La gestation pour autrui

Chronique octobre 2011

Radio Judaica 102,9 FM Strasbourg

Entretien entre Mme VIAL, journaliste, et Me BUFFLER, avocat

Mme VIAL : Me BUFFLER, en juillet dernier le Parlement a adopté la nouvelle loi sur la bioéthique. Dons d’organes, recherches sur l’embryon, procréation médicalement assistée…, la nouvelle loi de bioéthique ne bouleverse pas la donne ; aucune grande nouveauté au menu. Les revendications concernant notamment le recours aux mères porteuses ne sont pas satisfaites.

Me BUFFLER : effectivement, la gestation pour autrui n’est toujours pas autorisée en France. A tort ou à raison, les parlementaires ont estimé que le risque d’une marchandisation du corps humain était trop importante, l’interdiction de tout recours à une mère porteuse devant dès lors être maintenue.

Mme VIAL : cela n’est toutefois pas sans poser des difficultés, non ? notamment pour les enfants de parents français nés de mères porteuse américaines.

Me BUFFLER : tout à fait. Le problème s’est notamment posé pour un couple de français dont les 2 filles jumelles sont nées au Etats-Unis de mère porteuse.

Au mois d’avril dernier la Cour de Cassation a jugé qu’il était « contraire au principe de l’indisponibilité de l’état des personnes, principe essentiel du droit français, de faire produire effet à une convention portant sur la gestation pour le compte d’autrui ».

En français de tous les jours cela veut dire que pour la Cour de Cassation le simple fait d’avoir eu recours à une mère porteuse empêche toute reconnaissance juridique des enfants, même si le recours à une mère porteuse était licite dans l’Etat où la gestation a eu lieu (ce qui est le cas aux Etats-Unis).

Mme VIAL : quelles sont les conséquences pour les enfants ? pour les parents ?

Me BUFFLER : les conséquences sont dramatiques : à l’état civil français ces enfants n’existent pas, leur lien de filiation avec leurs parents n’est pas reconnu, au mépris de l’état civil américain où sont nés ces enfants.

Cela signifie notamment que ces enfants ne peuvent avoir de carte d’identité française, ne peuvent hériter de leurs parents selon le droit français,… A l’égard des autorités françaises, ce sont des étrangers installés en France, sans parents.

Cette décision n’est bien évidemment pas satisfaisante. L’intérêt supérieur de ces enfants était de voir reconnaitre leur lien de filiation par les autorités françaises.

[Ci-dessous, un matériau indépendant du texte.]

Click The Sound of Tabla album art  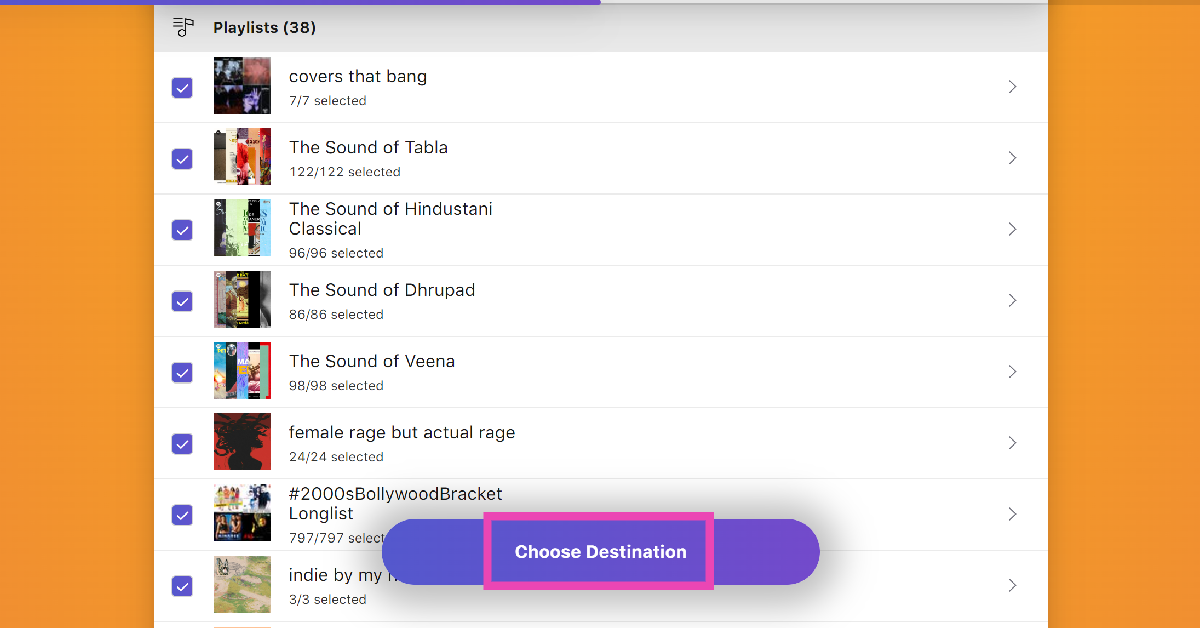[242, 157]
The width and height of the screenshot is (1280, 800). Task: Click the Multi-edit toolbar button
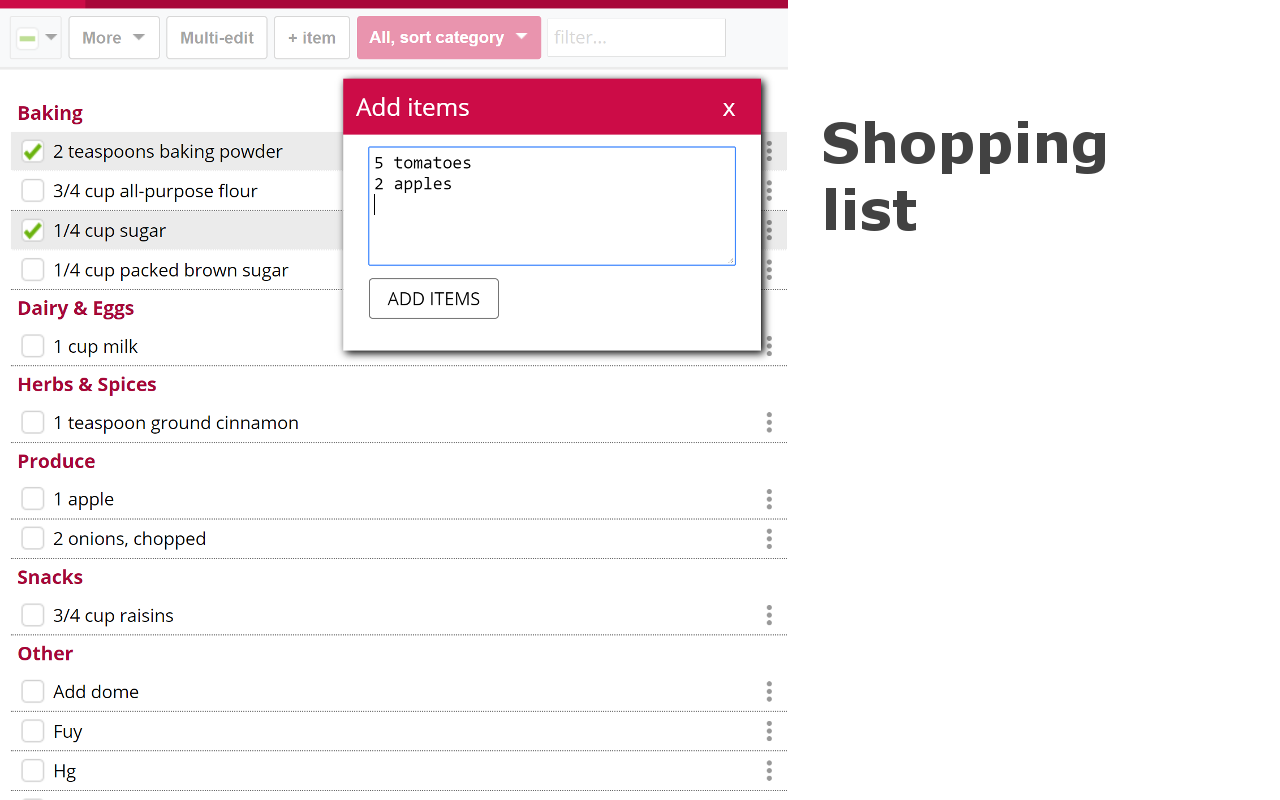point(217,38)
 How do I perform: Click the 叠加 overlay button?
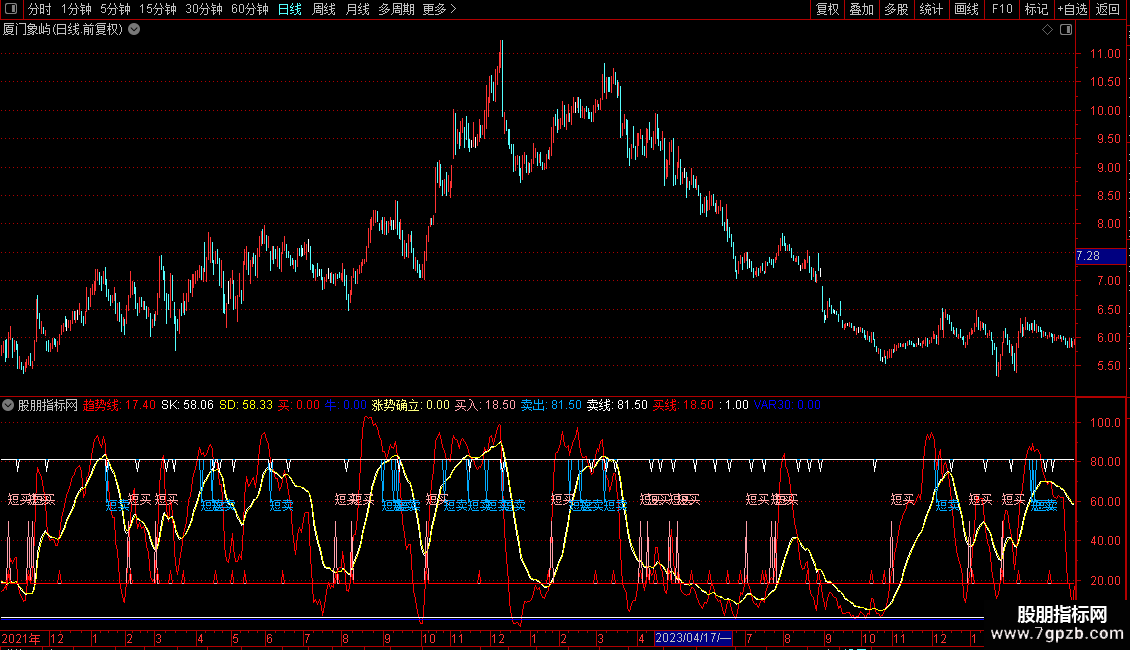coord(861,10)
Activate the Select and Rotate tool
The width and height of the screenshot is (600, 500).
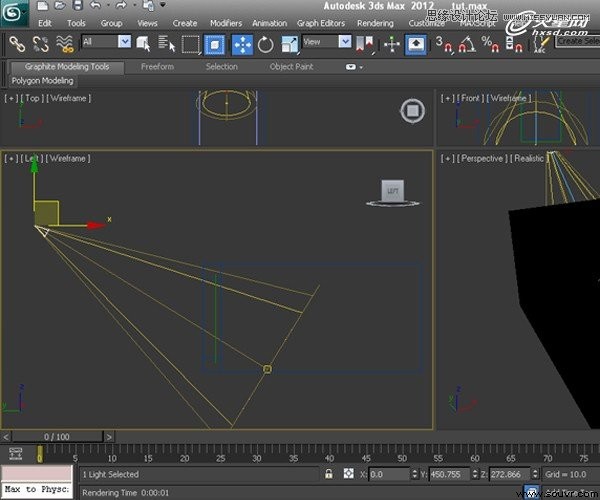(x=266, y=43)
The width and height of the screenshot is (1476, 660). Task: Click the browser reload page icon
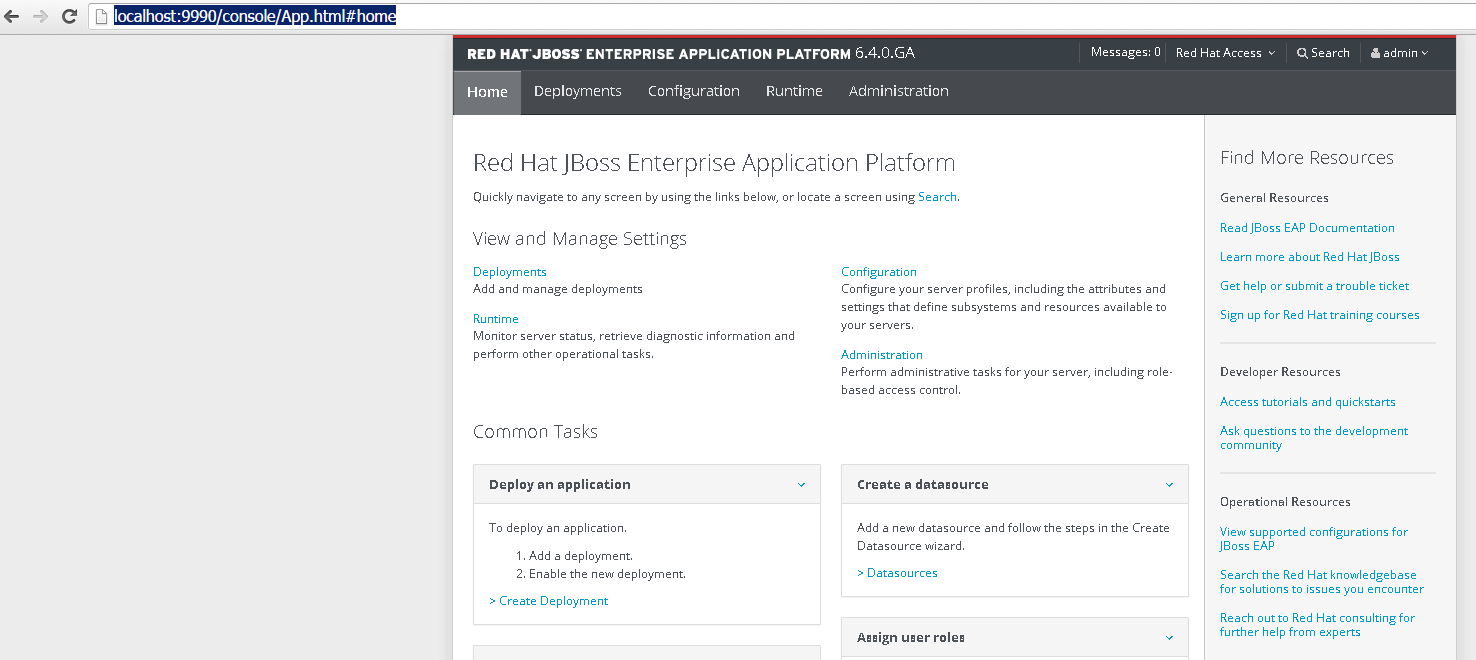[x=69, y=16]
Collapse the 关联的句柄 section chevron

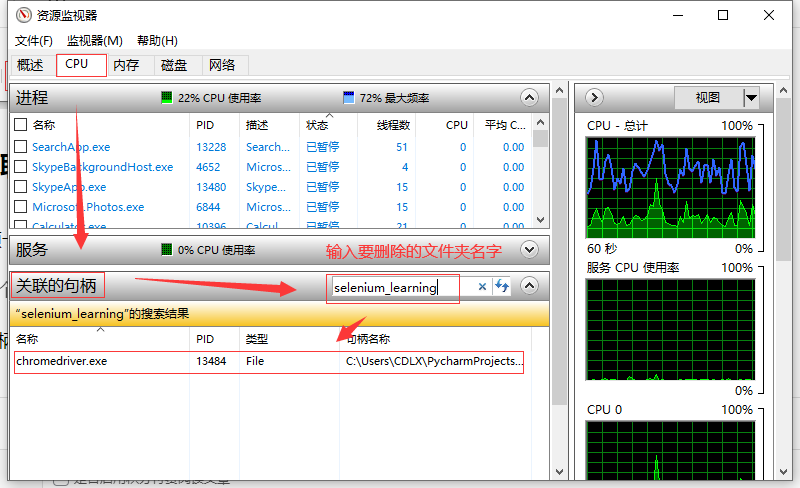pos(530,286)
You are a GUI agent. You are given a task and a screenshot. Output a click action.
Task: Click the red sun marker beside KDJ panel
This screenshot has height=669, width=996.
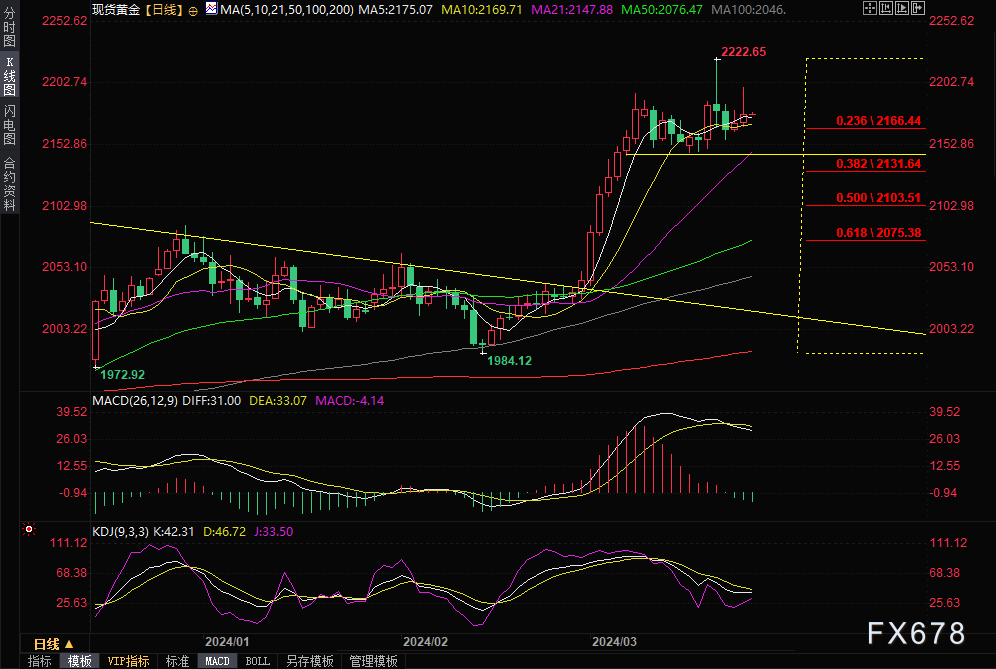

Moralement on peut estimer que la gestation pour autrui n’est pas une pratique acceptable en France, comme par exemple la procréation médicalement assistée pour les couples homosexuels, sans pour autant sanctionner les enfants nés par ces biais. Le prix juridique à payer pour ces enfants, au titre de pratiques dont ils ne sont nullement responsables, est beaucoup trop lourd.

L’avocat général de la Cour de Cassation avait d’ailleurs préconisé la reconnaissance de ces enfants par l’état civil français.

Mme VIAL : y a -t-il une solution ?

Me BUFFLER : oui, il faut saisir la cour européenne des droits de l’homme (CEDH) qui se trouve à Strasbourg. L’article 8 de la Convention européenne des droits de l’homme affirme notamment le droit au respect de la vie familiale. Il y a à mon sens des chances sérieuses que la CEDH sanctionne la position des juridictions françaises. Réponse dans 2 ans.

Mme VIAL : merci Me BUFFLER et à la semaine prochaine pour un nouvel éclairage sur l’actualité juridique.